For mScarlet in PAG: brain sections were incubated in blocking solution (10% donkey serum, 0.3% Triton X100, 0.1% Tween in 1x TBS) for 2 h at room temperature. For labeling, sections were incubated for 2 days at 4 °C with rabbit anti-RFP (Biomol, 600-401-379, 1:1000) in 10% blocking solution in 1X TBS-T. Sections were washed thrice with washing solution for 10 min each and then incubated with the fluorescently labeled secondary antibody at 0.5 μg/ml (donkey anti-rabbit Cy3, Jackson ImmunoResearch). Following a single wash with 1x TBS-T for 20 min at room temperature, sections were incubated with DAPI (Roth, 6335.1, 1:5000) in TBS-T for 5 min and eventually washed twice with 1x TBS-T. The labeled sections were embedded in an embedding medium (2.4 g Mowiol, 6 g Glycerol, 6 ml ddH2O, diluted in 12 ml 0.2 M Tris at pH 8.5).

Image acquisition, processing, and manual analysis

Image acquisition for mScarlet in PAG, YFP in CTX, and GFAP in HC was performed using a Zeiss Axio Zoom.V16 microscope, equipped with a Zeiss HXP 200C light source, an Axiocam 506 mono camera, and an APO Z 1.5x/0.37 FWD 30 mm objective. Images covering 743.7 × 596.7 μm of the corresponding brain regions at a resolution of 3.7 px/μm were acquired as 8-bit images. To foster manual ROI annotation, these raw 8-bit images were enhanced for brightness and contrast using the automatic brightness and contrast enhancer implemented in Fiji67. The corresponding image features of interest were manually annotated by Ph.D.-level neuroscientists.

Statistics and reproducibility

To evaluate the predictive performance of deepflash2 and the benchmark tools, we used the train-test split from Segebarth et al.11 for the PV in HC and cFOS in HC datasets. Here, we removed one image (id 1608) from each test set to ensure a balanced evaluation with eight test images across all five fluorescent datasets in this study. The datasets mScarlet in PAG, YFP in CTX, and GFAP in HC were randomly split into 12 images used for training and eight images used for evaluation. The challenge datasets were randomly split into 80% train and 20% test data, resulting in 196 training and 49 test images for the gleason dataset and 190 training and 48 test images for the conic dataset. For the monuseg dataset, we used the provided train-test split from the challenge, comprising 30 training and 15 test images.

All computational experiments were independently repeated three times with similar results.
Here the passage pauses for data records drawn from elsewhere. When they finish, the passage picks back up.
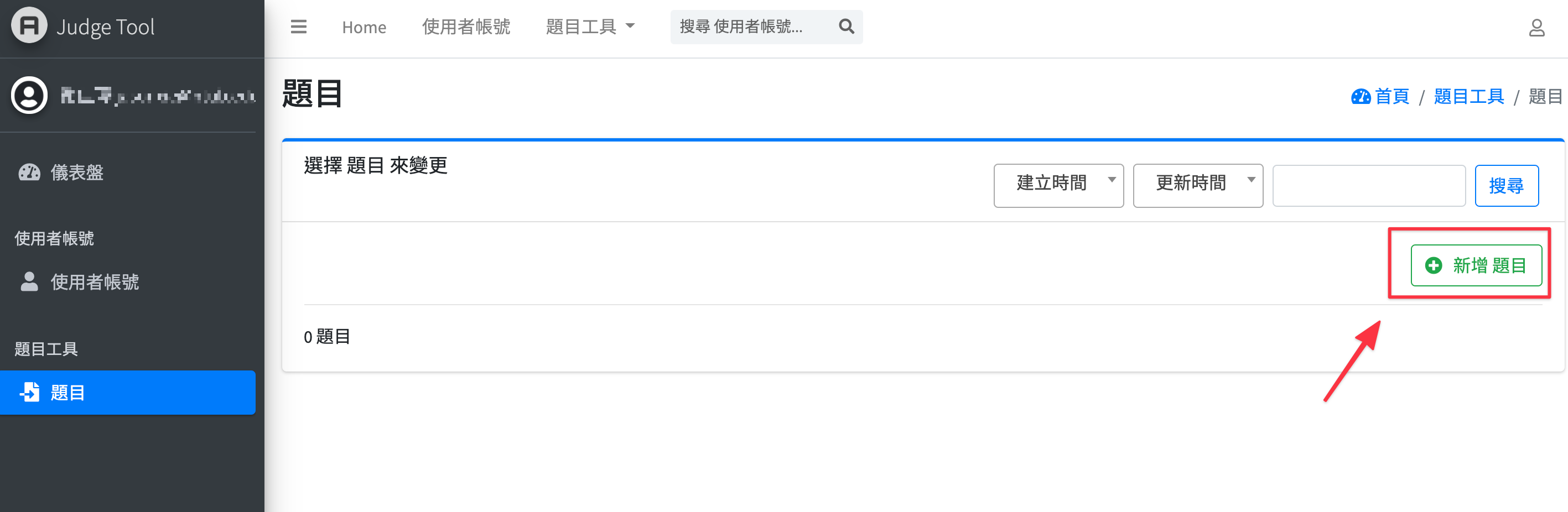This screenshot has height=512, width=1568.
Task: Click the 儀表盤 dashboard gauge icon
Action: point(29,173)
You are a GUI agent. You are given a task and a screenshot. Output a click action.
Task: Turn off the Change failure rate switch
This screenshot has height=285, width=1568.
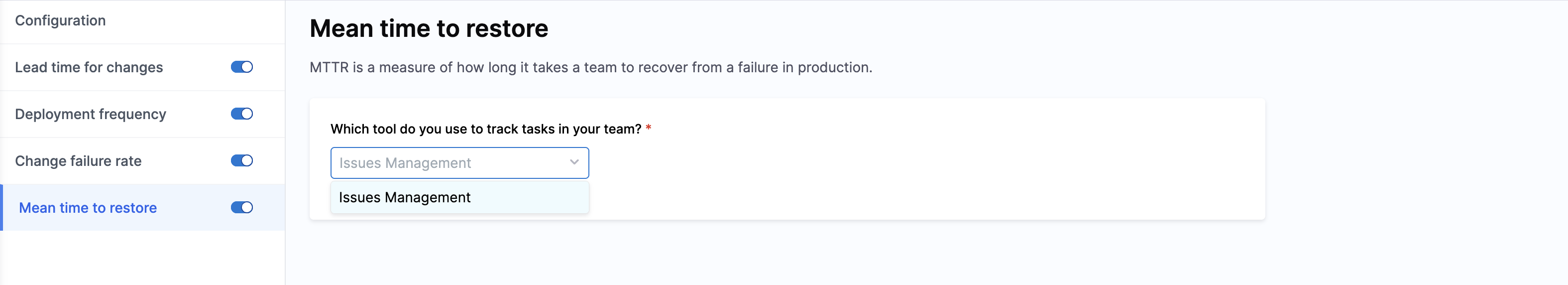[241, 161]
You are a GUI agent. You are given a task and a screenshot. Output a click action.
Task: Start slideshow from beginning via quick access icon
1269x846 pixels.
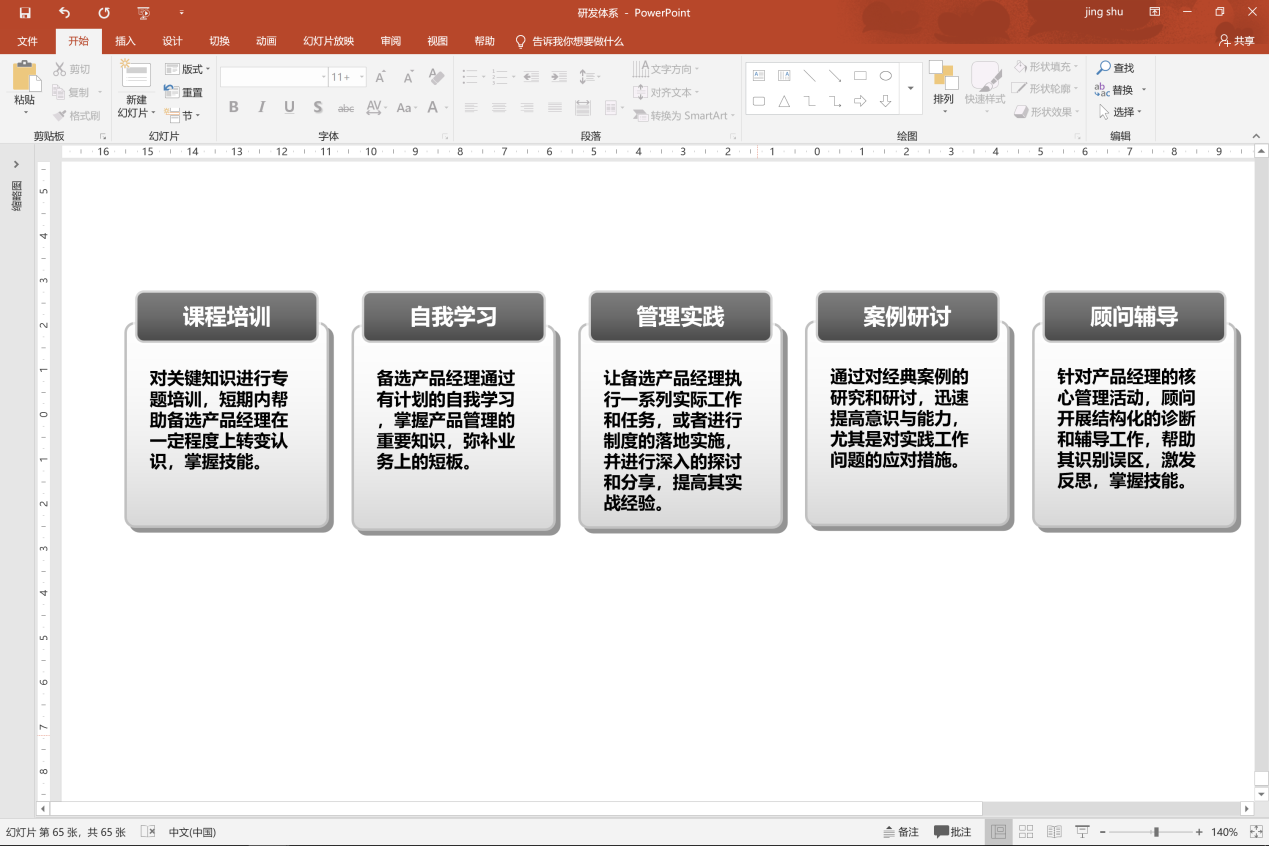click(x=144, y=13)
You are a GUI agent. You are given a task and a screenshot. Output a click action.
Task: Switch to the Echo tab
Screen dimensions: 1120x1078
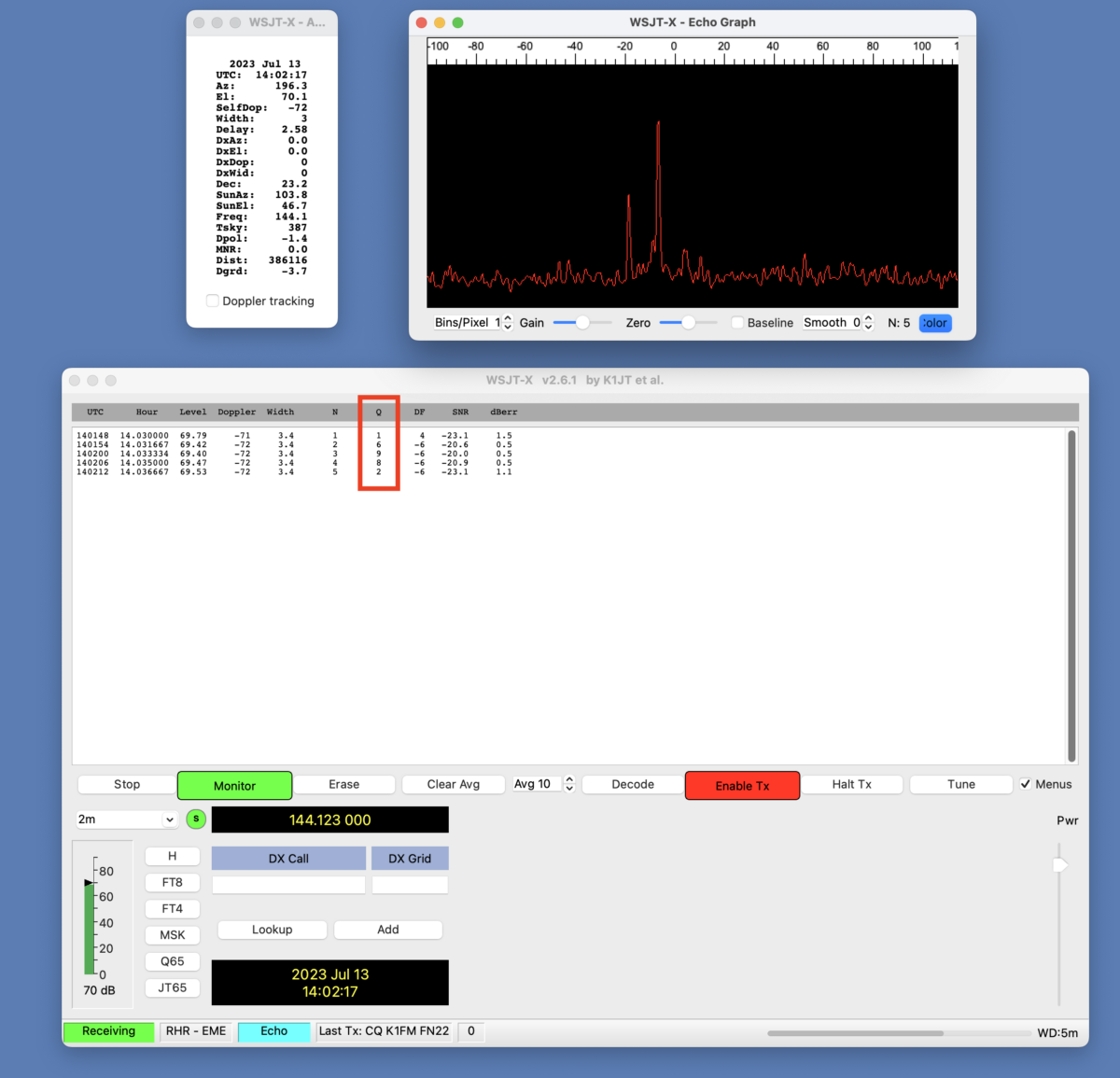pyautogui.click(x=273, y=1031)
No statistical method was used to predetermine the sample size. The experts were not blinded during the image annotation process; however, they did not receive information on the annotations of the other experts.

Reporting summary

Further information on research design is available in the Nature Portfolio Reporting Summary linked to this article.